WHAT IS REQUIRED:
Retrieve every line from the records in which the word "panel" occurs.

━━━ ENTRIES PROVIDED

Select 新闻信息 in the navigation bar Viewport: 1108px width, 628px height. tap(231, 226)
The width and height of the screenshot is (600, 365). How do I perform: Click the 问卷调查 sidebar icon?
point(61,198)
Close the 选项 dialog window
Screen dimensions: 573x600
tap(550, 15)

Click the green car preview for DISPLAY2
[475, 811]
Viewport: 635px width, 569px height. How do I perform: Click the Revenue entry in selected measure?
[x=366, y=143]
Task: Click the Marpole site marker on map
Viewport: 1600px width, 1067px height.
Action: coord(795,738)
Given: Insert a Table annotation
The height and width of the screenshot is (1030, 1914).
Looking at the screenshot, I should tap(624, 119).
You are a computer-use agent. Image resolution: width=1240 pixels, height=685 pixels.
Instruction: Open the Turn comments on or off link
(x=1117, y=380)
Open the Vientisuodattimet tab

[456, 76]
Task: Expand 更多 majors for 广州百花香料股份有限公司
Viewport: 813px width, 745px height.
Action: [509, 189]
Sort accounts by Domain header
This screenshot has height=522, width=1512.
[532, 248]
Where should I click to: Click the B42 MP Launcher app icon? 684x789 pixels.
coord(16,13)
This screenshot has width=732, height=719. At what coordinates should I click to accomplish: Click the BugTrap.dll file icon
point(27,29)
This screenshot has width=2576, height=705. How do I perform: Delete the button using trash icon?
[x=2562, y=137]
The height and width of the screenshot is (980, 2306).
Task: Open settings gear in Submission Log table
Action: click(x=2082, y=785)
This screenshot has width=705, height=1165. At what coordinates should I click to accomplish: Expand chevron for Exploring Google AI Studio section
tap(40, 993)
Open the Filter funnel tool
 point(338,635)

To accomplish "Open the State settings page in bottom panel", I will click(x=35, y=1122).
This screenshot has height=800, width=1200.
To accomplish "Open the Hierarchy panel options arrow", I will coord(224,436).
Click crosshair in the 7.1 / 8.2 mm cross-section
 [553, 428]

━━━━━━

RESPONSE TO THIS TASK:
To accomplish "Open the State settings page in bottom panel", I will click(x=35, y=1122).
To accomplish "Open the Hierarchy panel options arrow", I will coord(224,436).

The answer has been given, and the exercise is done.